#### Your assignment:
In the records below, take the line containing "Given: Collapse the top frame tree node" and reproduce it and every subsequent line exactly, adding nothing.

(Input records Opens)

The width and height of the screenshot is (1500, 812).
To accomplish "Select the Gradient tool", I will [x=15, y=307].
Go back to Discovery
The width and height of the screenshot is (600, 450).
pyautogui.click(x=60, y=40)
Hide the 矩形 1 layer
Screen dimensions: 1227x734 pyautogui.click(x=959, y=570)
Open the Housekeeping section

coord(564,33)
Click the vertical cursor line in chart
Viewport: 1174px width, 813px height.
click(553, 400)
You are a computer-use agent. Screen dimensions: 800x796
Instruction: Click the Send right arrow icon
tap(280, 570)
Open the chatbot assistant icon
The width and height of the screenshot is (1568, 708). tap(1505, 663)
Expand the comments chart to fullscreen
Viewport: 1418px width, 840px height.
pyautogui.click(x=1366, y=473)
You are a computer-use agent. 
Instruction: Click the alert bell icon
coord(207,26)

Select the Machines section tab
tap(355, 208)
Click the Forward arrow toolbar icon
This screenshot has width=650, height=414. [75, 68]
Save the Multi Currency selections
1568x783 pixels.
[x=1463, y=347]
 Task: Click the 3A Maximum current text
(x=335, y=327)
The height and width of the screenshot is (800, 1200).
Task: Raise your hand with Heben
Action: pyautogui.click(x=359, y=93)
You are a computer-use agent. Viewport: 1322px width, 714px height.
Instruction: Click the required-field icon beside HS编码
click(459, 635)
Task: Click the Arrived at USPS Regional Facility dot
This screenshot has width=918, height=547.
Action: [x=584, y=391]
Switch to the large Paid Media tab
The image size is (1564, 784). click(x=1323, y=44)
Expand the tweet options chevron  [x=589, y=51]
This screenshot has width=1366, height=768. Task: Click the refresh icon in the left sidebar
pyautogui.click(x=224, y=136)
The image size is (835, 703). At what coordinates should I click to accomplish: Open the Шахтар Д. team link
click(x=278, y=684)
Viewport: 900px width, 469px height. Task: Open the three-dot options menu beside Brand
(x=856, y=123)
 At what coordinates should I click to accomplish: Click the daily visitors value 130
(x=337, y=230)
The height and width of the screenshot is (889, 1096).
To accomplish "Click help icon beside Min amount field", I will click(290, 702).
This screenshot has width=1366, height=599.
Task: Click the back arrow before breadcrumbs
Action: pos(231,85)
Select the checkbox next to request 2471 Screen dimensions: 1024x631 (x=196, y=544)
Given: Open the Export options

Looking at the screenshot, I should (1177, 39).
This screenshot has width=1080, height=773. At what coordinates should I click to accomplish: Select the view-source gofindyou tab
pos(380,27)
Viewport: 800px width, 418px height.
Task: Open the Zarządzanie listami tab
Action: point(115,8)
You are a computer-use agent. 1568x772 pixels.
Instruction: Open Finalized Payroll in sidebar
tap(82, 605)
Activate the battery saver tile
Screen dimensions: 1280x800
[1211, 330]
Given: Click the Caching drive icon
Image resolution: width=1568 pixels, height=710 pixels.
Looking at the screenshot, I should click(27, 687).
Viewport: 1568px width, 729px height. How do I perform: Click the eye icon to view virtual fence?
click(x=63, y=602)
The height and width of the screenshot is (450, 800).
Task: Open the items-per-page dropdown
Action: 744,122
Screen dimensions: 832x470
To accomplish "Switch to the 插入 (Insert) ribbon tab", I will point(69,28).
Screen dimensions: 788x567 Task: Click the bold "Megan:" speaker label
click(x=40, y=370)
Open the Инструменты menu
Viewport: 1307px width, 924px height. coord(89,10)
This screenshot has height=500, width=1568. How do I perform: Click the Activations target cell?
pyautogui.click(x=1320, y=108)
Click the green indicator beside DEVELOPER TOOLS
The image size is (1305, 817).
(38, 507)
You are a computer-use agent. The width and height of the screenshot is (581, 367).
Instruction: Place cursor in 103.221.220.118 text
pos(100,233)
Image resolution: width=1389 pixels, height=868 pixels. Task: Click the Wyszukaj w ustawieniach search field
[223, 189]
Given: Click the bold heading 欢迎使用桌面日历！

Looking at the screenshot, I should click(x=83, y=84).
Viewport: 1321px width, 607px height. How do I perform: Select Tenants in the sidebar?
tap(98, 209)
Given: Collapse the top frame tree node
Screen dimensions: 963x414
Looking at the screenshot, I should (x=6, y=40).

(Input records Closes)

#### Response below:
Given: Collapse the top frame tree node
Screen dimensions: 963x414
Looking at the screenshot, I should (x=6, y=40).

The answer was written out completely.